[WORK INSTRUCTIONS]
Reproduce word for word the entries starting at the line containing "Given: Click the UC Irvine interlocking logo" and ending at the line containing "pyautogui.click(x=80, y=29)", both included, and leave the pictures out of your answer.

[EXTRACTED RECORDS]
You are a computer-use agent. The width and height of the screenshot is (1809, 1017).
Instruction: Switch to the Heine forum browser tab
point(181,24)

* * *

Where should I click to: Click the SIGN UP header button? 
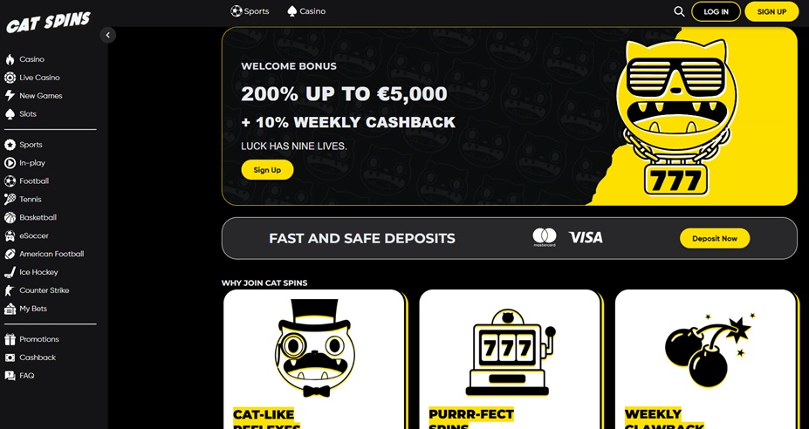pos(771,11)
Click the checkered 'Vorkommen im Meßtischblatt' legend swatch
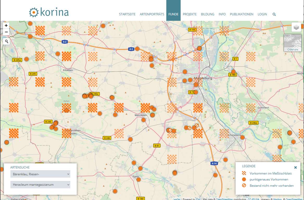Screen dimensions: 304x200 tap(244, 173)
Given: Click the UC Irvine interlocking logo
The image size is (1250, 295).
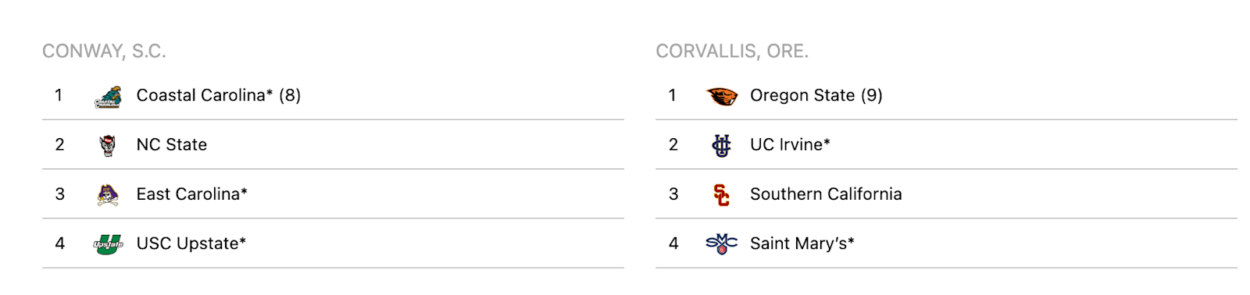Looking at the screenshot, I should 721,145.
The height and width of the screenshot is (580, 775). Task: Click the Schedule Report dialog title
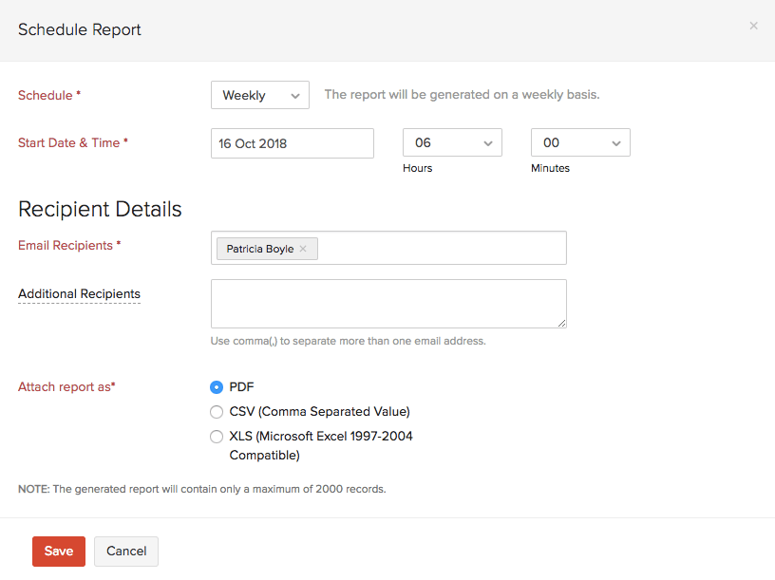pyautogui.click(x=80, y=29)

[FULL OUTPUT]
Given: Click the UC Irvine interlocking logo
The image size is (1250, 295).
Looking at the screenshot, I should 721,145.
The height and width of the screenshot is (580, 775). Task: Click the Schedule Report dialog title
pyautogui.click(x=80, y=29)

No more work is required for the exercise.